Latimer has also been busy lobbying Amtrak on a rail plan that would open the west side of Manhattan to Westchester commuters.

The County Executive has touted the advantages of the Penn Station Access Project, a $1 billion plan that would give Metro-North commuters a one-seat ride to the West Side for the first time.

In New Rochelle developer, RDRXR, a joint venture between private developers Renaissance Downtowns and RXR, is building 12 million s/f of new development, including more than 6,000 new residential units, 1,200 hotel rooms and 2.4 million s/f of new office space.

That plan aims to transform the sleepy burb into a the type of 21st century, live-work-play community so widely sought by millennials and their prospective employers.

New Rochelle Mayor Noam Bramson told Real Estate Weekly last year he was very bullish on the prospects of the suburbs.

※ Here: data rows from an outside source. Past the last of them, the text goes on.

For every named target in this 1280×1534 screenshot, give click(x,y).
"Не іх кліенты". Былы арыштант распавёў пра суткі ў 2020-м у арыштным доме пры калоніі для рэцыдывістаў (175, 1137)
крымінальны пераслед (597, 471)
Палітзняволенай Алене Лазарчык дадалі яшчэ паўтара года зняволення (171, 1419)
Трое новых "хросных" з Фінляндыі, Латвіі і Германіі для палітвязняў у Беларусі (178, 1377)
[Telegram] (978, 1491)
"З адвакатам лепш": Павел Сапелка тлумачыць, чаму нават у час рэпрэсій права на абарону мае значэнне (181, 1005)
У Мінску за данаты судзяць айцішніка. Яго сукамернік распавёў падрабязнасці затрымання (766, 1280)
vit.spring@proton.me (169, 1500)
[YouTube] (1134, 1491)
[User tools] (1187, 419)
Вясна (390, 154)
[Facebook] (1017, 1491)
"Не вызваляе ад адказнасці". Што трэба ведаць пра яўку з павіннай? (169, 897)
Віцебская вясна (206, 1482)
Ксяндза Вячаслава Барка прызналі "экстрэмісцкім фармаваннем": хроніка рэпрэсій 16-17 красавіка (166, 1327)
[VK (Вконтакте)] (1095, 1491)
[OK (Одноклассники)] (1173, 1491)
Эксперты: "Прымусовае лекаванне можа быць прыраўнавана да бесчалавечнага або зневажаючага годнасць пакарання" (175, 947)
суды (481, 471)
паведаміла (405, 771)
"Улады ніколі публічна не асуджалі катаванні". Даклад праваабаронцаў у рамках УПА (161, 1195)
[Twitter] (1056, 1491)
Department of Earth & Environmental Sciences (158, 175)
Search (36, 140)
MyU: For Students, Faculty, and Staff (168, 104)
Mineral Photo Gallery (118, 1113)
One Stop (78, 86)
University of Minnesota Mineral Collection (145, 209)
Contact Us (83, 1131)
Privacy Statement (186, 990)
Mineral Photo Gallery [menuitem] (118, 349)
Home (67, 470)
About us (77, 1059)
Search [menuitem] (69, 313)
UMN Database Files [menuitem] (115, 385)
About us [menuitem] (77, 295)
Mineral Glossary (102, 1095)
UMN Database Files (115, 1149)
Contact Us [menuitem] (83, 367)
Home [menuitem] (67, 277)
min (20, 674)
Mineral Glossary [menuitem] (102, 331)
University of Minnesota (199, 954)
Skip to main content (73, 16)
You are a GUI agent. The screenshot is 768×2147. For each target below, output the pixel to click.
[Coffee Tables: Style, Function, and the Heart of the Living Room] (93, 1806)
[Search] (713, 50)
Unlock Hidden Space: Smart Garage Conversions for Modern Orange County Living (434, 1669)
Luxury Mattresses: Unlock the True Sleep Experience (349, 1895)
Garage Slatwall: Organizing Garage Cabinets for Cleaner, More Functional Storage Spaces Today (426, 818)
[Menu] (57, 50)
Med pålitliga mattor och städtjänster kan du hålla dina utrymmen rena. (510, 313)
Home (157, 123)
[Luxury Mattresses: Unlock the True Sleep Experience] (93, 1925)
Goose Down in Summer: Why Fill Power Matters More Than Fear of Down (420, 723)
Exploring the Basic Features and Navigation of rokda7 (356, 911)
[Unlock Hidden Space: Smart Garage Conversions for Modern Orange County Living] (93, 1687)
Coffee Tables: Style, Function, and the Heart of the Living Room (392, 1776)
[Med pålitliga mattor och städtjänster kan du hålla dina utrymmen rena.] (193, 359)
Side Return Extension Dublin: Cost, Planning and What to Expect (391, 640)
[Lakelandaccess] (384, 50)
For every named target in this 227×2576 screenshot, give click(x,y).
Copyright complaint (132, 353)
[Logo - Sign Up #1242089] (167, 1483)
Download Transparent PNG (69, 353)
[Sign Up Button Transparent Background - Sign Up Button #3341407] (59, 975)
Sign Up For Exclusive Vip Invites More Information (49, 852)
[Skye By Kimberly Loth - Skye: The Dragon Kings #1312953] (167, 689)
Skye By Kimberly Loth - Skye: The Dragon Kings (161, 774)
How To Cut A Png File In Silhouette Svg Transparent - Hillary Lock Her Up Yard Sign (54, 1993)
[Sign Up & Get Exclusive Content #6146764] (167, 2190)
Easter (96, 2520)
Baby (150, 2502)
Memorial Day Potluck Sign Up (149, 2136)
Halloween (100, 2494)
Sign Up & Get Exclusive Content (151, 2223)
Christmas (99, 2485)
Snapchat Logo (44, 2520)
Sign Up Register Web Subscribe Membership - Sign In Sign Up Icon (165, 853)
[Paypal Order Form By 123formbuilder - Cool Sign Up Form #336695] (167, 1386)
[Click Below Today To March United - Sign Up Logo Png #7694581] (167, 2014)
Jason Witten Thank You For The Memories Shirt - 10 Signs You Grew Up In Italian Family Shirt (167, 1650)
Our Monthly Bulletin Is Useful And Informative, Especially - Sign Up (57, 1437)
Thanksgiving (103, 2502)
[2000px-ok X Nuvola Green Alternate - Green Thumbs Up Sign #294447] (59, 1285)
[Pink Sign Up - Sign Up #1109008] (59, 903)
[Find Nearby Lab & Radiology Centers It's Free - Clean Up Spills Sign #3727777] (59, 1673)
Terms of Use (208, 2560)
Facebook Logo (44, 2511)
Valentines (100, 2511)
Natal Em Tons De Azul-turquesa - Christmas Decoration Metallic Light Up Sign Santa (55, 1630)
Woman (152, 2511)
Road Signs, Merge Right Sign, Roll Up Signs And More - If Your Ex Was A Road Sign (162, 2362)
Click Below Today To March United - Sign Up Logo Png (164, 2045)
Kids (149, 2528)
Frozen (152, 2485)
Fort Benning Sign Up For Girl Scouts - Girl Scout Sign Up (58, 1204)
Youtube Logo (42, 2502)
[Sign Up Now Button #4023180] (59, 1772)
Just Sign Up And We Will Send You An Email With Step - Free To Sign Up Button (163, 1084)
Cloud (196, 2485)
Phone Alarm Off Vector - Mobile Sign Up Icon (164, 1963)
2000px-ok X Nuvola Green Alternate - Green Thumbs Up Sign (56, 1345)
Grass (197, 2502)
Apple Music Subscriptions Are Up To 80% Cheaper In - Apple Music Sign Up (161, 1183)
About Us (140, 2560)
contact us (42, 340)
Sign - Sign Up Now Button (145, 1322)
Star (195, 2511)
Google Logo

“The growth of transit served suburbs like New Rochelle is vital to the competitiveness of the greater New York metropolitan area,” he said. “They are saying we need to add almost 4 million new residents and 2 million new jobs in the next 25 years to stay competitive globally and it is neither realistic or viable to expect that all to take place in the five boroughs.”

The Westchester County Association last year rebranded itself as an economic development organization. “What sets the Westchester County Association apart is its ability to consistently move the needle in a way that drives economic development,” said William V. Cuddy, Jr., executive vice president at CBRE.

“From securing much-needed land use regulatory reforms to winning the support of elected officials for consequential development projects, there is not a more effective advocate for economic growth in this region than the Westchester County Association.”